Em 1832, o Código de Posturas Municipais proibiu o entrudo e determinou multa e prisão para os infratores: 2 dias para pessoas livres, 6 dias para escravos. Ao longo do século, a lei foi sendo atualizada e reafirmada, com a inclusão de um artigo que previa punição específica para os fiscais que fizessem vistas grossas diante do entrudo (o que acontecia com certa frequência). Apesar do policiamento e das leis, a brincadeira resistia nas ruas da Ilha como uma prática popular, convivendo com os festejos organizados pelas Sociedades Carnavalescas, grupos que organizavam o Carnaval de rua dentro da ordem e dos bons costumes da elite.
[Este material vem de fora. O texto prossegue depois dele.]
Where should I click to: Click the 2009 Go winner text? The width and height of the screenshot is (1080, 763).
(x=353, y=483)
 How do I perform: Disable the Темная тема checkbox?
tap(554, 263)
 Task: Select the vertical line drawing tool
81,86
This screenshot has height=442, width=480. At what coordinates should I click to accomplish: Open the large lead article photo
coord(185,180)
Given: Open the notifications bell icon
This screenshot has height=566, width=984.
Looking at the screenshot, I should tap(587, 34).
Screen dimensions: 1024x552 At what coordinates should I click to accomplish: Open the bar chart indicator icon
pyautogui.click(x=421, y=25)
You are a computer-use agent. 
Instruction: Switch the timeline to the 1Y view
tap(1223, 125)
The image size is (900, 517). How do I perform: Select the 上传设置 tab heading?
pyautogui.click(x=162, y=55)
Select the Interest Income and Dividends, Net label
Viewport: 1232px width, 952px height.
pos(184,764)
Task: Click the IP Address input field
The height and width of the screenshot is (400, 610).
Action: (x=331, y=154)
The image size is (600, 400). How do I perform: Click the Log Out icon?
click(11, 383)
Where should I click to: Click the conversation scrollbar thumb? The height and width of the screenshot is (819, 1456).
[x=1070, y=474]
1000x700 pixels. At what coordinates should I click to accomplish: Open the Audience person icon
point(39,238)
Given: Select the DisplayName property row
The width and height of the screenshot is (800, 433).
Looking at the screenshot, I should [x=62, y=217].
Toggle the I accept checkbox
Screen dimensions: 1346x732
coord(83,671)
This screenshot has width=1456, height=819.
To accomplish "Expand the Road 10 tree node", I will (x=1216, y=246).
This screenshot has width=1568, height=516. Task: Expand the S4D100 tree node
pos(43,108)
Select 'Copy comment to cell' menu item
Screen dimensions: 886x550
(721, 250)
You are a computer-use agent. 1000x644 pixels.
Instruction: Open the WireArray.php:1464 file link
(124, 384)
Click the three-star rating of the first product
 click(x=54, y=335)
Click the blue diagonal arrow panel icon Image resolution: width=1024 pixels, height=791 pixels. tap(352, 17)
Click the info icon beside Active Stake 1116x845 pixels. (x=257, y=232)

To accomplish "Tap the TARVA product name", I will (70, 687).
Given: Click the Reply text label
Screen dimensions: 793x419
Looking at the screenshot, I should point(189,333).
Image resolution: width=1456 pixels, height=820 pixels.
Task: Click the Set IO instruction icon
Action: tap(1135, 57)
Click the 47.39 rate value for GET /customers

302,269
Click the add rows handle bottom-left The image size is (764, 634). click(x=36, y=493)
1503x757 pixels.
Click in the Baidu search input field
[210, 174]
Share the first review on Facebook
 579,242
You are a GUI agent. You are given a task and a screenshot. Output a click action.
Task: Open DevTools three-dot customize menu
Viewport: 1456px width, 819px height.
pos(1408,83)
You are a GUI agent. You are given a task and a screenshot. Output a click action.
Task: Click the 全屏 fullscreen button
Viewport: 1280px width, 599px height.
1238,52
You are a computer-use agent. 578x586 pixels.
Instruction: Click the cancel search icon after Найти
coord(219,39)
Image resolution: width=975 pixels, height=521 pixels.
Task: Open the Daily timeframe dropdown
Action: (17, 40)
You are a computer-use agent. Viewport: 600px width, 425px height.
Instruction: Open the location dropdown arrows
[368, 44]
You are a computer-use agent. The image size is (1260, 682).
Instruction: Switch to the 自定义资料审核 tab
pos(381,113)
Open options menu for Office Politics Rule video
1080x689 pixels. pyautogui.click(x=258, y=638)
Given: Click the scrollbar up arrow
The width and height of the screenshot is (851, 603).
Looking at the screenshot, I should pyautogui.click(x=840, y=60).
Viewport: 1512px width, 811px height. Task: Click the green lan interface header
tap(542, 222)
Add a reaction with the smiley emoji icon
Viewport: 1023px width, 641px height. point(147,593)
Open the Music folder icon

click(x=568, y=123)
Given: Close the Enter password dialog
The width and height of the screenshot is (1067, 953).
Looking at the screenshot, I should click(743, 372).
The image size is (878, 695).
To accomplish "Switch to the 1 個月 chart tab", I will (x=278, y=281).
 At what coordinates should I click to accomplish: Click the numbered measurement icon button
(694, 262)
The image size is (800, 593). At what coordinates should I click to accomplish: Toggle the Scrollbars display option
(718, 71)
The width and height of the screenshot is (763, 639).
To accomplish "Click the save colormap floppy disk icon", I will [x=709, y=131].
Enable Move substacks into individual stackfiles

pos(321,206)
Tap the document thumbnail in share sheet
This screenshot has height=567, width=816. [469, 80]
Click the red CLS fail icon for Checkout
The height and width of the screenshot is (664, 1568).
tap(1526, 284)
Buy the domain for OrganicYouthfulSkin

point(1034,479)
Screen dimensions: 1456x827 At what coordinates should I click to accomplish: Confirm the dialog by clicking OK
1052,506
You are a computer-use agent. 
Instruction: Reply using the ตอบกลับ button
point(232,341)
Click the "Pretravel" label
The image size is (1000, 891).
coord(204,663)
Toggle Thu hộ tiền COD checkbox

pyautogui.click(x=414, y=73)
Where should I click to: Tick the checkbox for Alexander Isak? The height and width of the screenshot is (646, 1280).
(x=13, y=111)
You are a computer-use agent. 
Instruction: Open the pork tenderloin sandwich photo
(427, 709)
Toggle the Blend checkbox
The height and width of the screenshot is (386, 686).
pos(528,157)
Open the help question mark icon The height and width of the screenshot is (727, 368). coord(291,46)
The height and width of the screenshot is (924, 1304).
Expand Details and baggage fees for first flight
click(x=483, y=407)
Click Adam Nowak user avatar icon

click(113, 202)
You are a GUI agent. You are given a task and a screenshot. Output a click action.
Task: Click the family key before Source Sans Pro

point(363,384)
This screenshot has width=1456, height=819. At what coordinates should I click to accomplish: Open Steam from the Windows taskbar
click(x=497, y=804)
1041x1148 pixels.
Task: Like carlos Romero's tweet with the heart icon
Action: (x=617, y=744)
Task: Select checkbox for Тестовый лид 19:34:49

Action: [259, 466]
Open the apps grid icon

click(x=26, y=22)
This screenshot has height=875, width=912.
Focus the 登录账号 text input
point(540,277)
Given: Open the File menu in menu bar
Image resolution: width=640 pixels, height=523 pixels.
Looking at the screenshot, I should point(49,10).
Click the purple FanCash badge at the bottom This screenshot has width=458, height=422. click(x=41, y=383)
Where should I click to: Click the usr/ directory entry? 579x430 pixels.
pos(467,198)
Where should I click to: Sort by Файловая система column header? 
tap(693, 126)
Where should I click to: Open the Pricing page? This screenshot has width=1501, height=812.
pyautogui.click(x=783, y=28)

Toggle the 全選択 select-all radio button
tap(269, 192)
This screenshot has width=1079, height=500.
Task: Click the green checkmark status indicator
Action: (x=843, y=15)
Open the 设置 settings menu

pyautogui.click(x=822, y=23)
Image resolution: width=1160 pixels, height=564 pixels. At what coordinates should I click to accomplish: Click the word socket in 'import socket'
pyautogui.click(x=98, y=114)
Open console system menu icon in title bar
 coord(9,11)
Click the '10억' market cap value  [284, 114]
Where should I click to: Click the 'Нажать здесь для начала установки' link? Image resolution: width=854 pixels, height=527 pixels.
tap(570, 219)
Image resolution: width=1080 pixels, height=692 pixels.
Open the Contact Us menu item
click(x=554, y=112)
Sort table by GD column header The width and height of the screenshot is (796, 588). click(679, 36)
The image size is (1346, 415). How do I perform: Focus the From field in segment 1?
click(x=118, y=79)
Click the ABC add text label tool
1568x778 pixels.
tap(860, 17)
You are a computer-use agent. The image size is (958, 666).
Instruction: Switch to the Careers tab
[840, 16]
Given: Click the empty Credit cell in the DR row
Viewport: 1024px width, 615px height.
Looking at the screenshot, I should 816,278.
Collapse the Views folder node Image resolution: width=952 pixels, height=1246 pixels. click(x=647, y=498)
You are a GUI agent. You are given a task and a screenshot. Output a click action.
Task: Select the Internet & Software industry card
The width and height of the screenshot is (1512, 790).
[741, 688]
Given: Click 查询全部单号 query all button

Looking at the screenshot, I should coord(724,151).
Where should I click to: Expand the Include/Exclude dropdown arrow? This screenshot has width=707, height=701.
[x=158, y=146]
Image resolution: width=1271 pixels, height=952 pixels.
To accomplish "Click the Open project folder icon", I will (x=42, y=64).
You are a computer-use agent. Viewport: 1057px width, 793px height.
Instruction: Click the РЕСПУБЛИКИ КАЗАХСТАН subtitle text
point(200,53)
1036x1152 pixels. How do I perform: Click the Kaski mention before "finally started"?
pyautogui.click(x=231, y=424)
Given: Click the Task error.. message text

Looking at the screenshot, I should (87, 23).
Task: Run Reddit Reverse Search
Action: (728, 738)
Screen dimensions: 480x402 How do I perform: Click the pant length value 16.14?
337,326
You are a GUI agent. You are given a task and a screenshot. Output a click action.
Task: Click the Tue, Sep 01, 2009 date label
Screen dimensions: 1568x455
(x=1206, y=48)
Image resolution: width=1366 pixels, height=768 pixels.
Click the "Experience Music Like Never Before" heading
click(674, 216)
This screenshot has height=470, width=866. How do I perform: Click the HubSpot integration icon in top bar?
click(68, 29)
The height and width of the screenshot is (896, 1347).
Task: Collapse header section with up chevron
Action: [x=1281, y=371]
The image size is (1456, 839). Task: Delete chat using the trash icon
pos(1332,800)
Para desespero da polícia e dos defensores da moral, o entrudo se fazia presente mesmo entre os rapazes de famílias ricas e era até estimulado em anúncios de uma certa loja…

Ao Paraíso das Damas
Ide bisnagas comprar;
Quando ruge o Zé Pereira
As moças deveis molhar.

Os hábitos do entrudo passaram a conviver com os zé-pereiras, uma nome genérico para algo próximo dos blocos como conhecemos hoje. Conforme começava o século 20, o entrudo perdeu força e as Sociedades Carnavalescas como a Tenentes do Diabo (1905) passaram a ser a principal atração do carnaval popular, em torno da Praça XV de Novembro.